TEXT PASSAGE -
::::

When a sheriff’s department as small as Carson City’s loses an active duty officer as it recently did, that agency needs to have a contingency plan to deal with such a significant loss. Officials with the department said while it’s difficult, they can deal with the loss of an officer.
Recently, the department lost one deputy to an Achilles injury while responding to a child endangerment call in the 400 block of South Saliman Road on May 24. Deputies were dispatched to the area after receiving calls of a man allegedly threatening to throw his infant into a swimming pool. The suspect, David Torres, tried to block himself in a nearby apartment and deputies heard women screaming from inside the residence. Thinking someone was in danger, Deputy Bob Guimont attempted to kick in the door and blew out his Achilles tendon, said Sgt. Earl Mays. Torres escaped the residence by climbing out a window and led Mays and other deputies on a chase down 5th Street, where deputies apprehending him after tazing and striking Torres with a baton.
Guimont’s injury will cause him to be out of duty for a year.
Guimont’s injury leave is complicated by the fact that the department is also down another officer for a year due to sergeant getting a stint put into his heart after a heart attack. Because of that, they already had to backfill a deputy from the swing shift to fill in the sergeant’s position, which is leaving them down two officers on their front line, Sheriff Ken Furlong said.

::::

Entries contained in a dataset
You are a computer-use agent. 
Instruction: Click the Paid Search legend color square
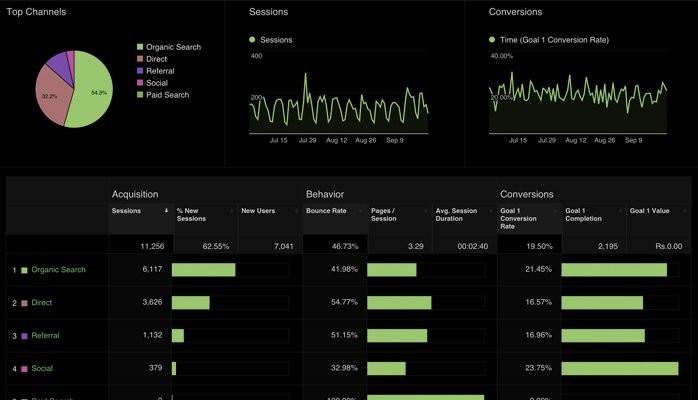point(140,95)
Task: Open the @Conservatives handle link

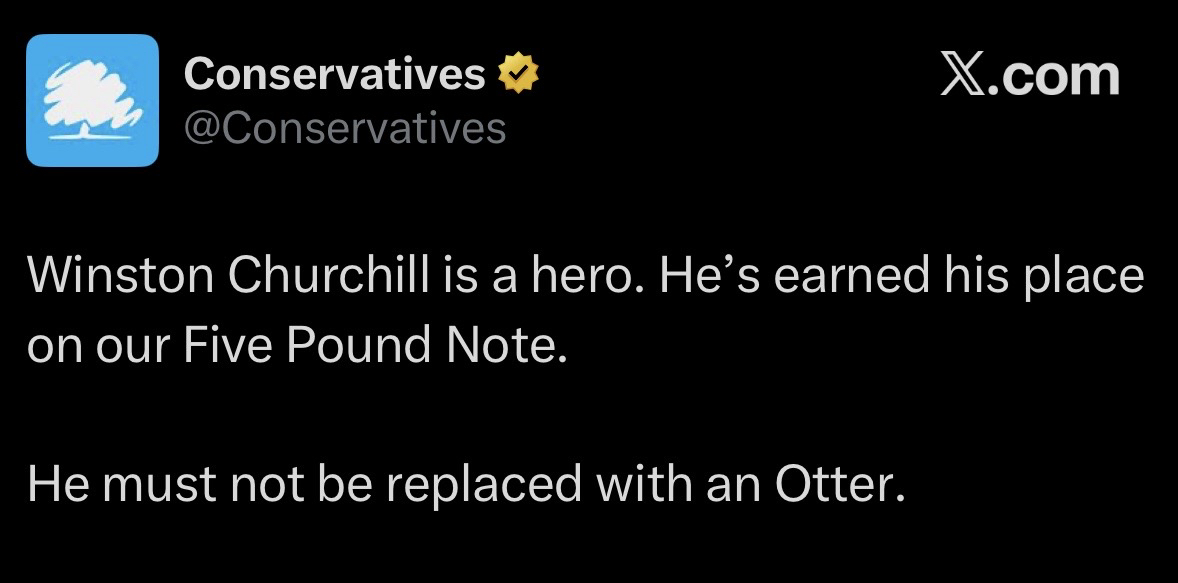Action: 345,128
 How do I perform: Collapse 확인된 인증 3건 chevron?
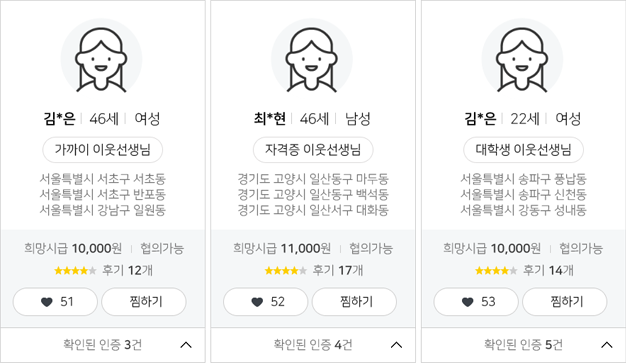[186, 345]
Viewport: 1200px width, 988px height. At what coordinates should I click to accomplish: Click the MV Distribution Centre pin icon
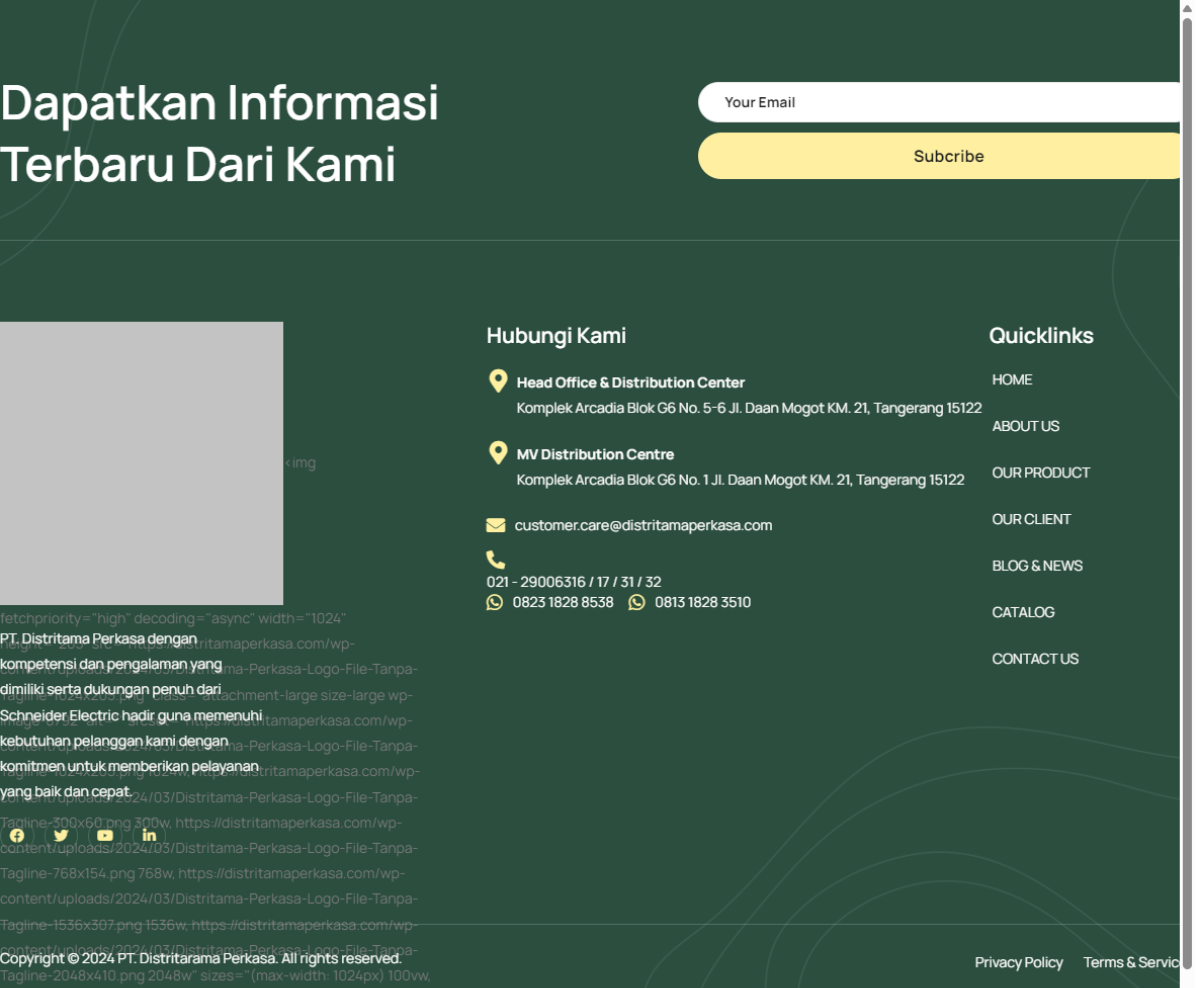click(x=497, y=453)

::::

EXERCISES TO COMPLETE -
1) Transcribe the article on the Carson City sheriff's department from "Guimont’s injury will" up to and including "Ken Furlong said.".
2) Answer these questions using the article on the Carson City sheriff's department:
(a) What did Deputy Bob Guimont injure when he tried to kick in the door?
(b) How long will Guimont's injury keep him out of duty?
(c) Who is the sheriff quoted at the end of the article?

TASK RESULTS -
1)
Guimont’s injury will cause him to be out of duty for a year.
Guimont’s injury leave is complicated by the fact that the department is also down another officer for a year due to sergeant getting a stint put into his heart after a heart attack. Because of that, they already had to backfill a deputy from the swing shift to fill in the sergeant’s position, which is leaving them down two officers on their front line, Sheriff Ken Furlong said.

2)
(a) His Achilles tendon.
(b) A year.
(c) Sheriff Ken Furlong.